We have this strange approach to tackling a problem that hasn't been solved with that same approach: our batsmen seem to be dead sure that if they try and hit a fast ball as hard as they can, their problems will mysteriously vanish with the imagined six.
We showed the same attitude in England in the World T20 last year and what happened? West Indies came and bumped India, England did it and we still went after their bowling.
But no one can do anything if the batsmen stay in denial mode or allow their egos to get the better of them. Nobody — not the best batsmen in the world — wants to face consistent short-pitched bowling. It will make you look awkward. It will leave you somewhat uneasy, wondering whether the next one will have you ducking or clumsily protecting your ribs.
If you don't accept that you'll need to wait this out — instead of trying to smash the guy who's bowling in your face for 15 runs in that over — it will pass. Once you play out 10-15 balls, fast bowlers stop bowling that way.

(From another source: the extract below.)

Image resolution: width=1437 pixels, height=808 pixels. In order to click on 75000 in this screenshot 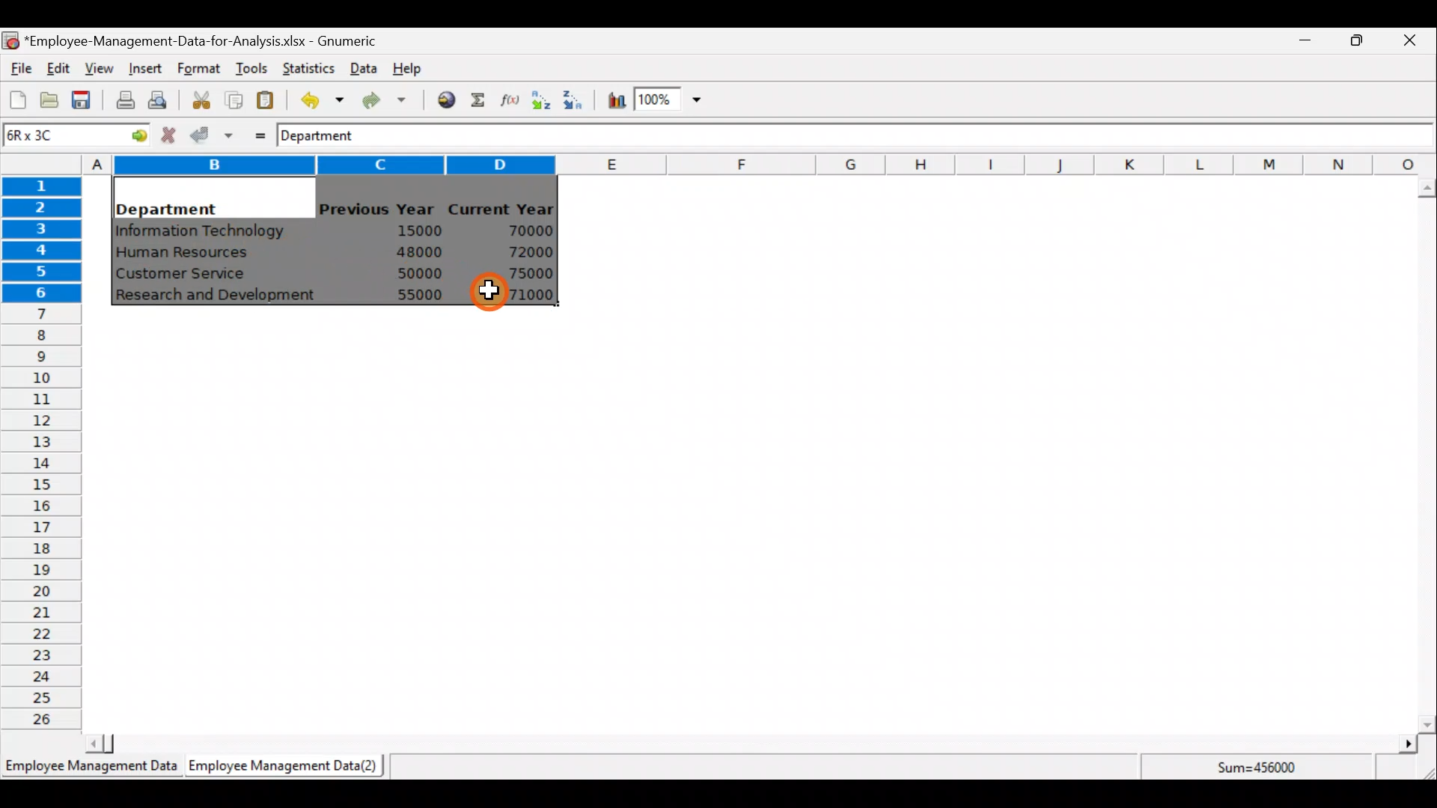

And whatever people say about Twenty20 cricket being a superfast game, there's still time. In a Test, that awkward period can last 12-13 overs, in a one-day game, it could be six overs — in T20s, it could well be six balls. All it takes is just a little patience.
Australia, with three pacemen who can bowl consistently in the mid 140s, were always going to pepper the Indian batsmen.
But likewise, to counter that, you needed more Rohit-like innings. Get set and then go. First make sure you have your bottomline — wickets in hand.
India could learn from Friday's second game by studying how Sangakkara and Jayawardene played. Jayawardene has comprehensively showed the naysayers that orthodoxy has its place in what is a very non-conventional format of the game.
He's been on a roll ever since he got pushed to the top of the order in the IPL. He looks to use the pace instead of clashing with it, and manoeuvre the ball, even against the spinners. He doesn't look to get 60 off six overs; he opts to get a solid foundation and then go on the attack. He still managed a strike rate of 175 or so.
India would do well to learn from him.